A preliminary 5.6 magnitude earthquake struck on Saturday morning near Pawnee, Oklahoma, according to the U.S. Geological Survey.

A preliminary 5.6 magnitude earthquake struck on Saturday morning near Pawnee, Oklahoma, according to the U.S. Geological Survey.

PAWNEE, Okla. — A 5.6 magnitude earthquake struck Saturday morning near Pawnee, Oklahoma, and rattled through at least six surrounding states in the US heartland, according to the US Geological Survey.

The earthquake was also felt in Kansas, Arkansas, Missouri, Texas, Nebraska, and Iowa, according to the USGS.

The Oklahoma Corporation Commission, a regulatory agency that examines the state’s fuel, oil, gas, public utilities and transportation industries, is “reviewing disposal wells in the vicinity of the earthquake near Pawnee,” Oklahoma Gov. Mary Fallin said via Twitter.

The Oklahoma Department of Transportation is checking bridges for damage and structural engineers are assessing building safety according to Fallin.

The earthquake damaged at least one historic building in Pawnee, Oklahoma, city officials told CNN.

“It’s an old historical building about 100 years old. It’s still standing but some of the outer layers of sandstone fell, it could be cosmetic damage, we don’t know yet,” said Pawnee Mayor Brad Sewell.

“A quake this size would shake for about 15 seconds and it was a shallow quake, about 7 kilometers (4.35 miles) deep,” said Randy Baldwin, a USGS geophysicist.

There is no clear evidence of major damage from the earthquake, Pawnee Chamber of Commerce manager Tom Briggs told CNN.

“We had some buildings, some of the older structures, delaminate. The fire department and electricians and police are going through the area,” Briggs said.

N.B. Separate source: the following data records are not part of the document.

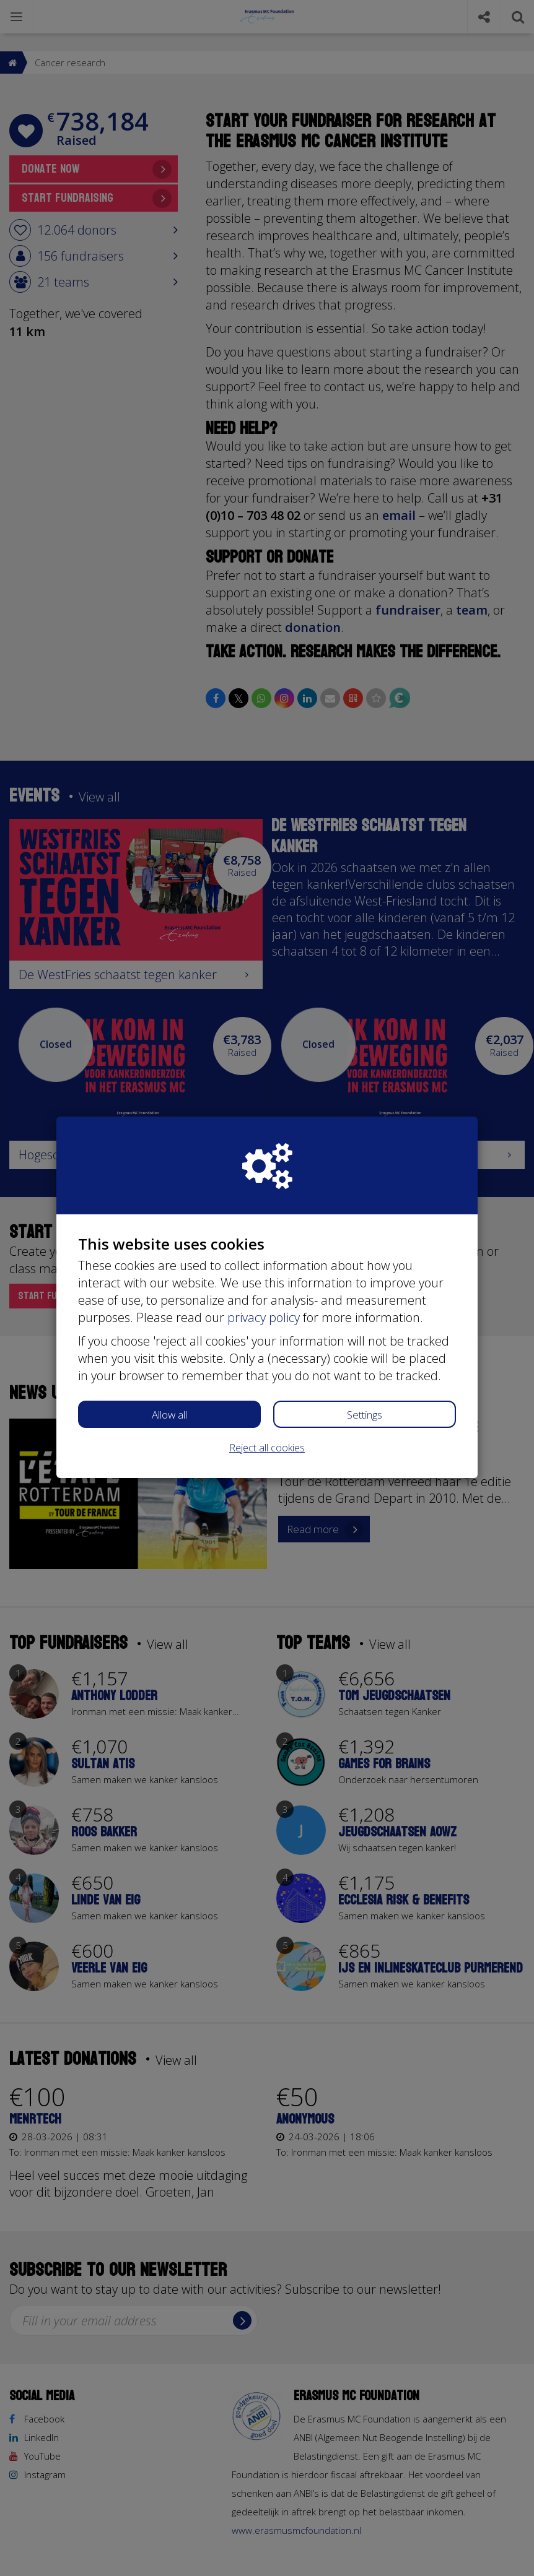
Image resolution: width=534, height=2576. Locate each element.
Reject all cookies (267, 1447)
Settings (364, 1414)
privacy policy (263, 1317)
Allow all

No injuries have been reported.

There have been a total of 11 earthquakes in the same area Saturday, the USGS said. The largest was at 7:02 a.m. (8:02 a.m. ET), with the preliminary 5.6 magnitude. The other quake magnitudes ranged from 2.7 to 3.6.

Despite minimal damage, the quake did set off anxious speculation on social media.

A recent report released by the USGS showed that people in parts of Texas and Oklahoma now face similar ground-shaking risks from human-induced activity, such as fluid injection or extraction, as residents face from natural earthquakes in California.

The agency outlined the risk of these so-called “induced” earthquakes, noting that Oklahoma City and the surrounding region face a 5 to 12% chance of damage from an earthquake in 2016.

The Oklahoma Corporation Commission “is working to get firmer data” to pinpoint the epicenter of the quake, said commission spokesman Matt Skinner.

Skinner said earthquakes in Oklahoma are generally not caused by fracking, but rather by pressure from the disposal wells.

“The disposal wells dispose into the state’s deepest formation, the Arbuckle formation, which is right above what we call the basement. The basement is above where the critical faults lie that shift and make earthquakes,” he explained.

“There’s all kinds of theories as to why it puts pressure on the basement faults, but somehow that is happening and we have taken many actions based on that,” Skinner said.

With earthquakes in the central and eastern United States, “the ground is softer, so the seismic waves have a much farther travel distance then an earthquake in California or Nevada,” said Robert Sanders, USGS geophysicist.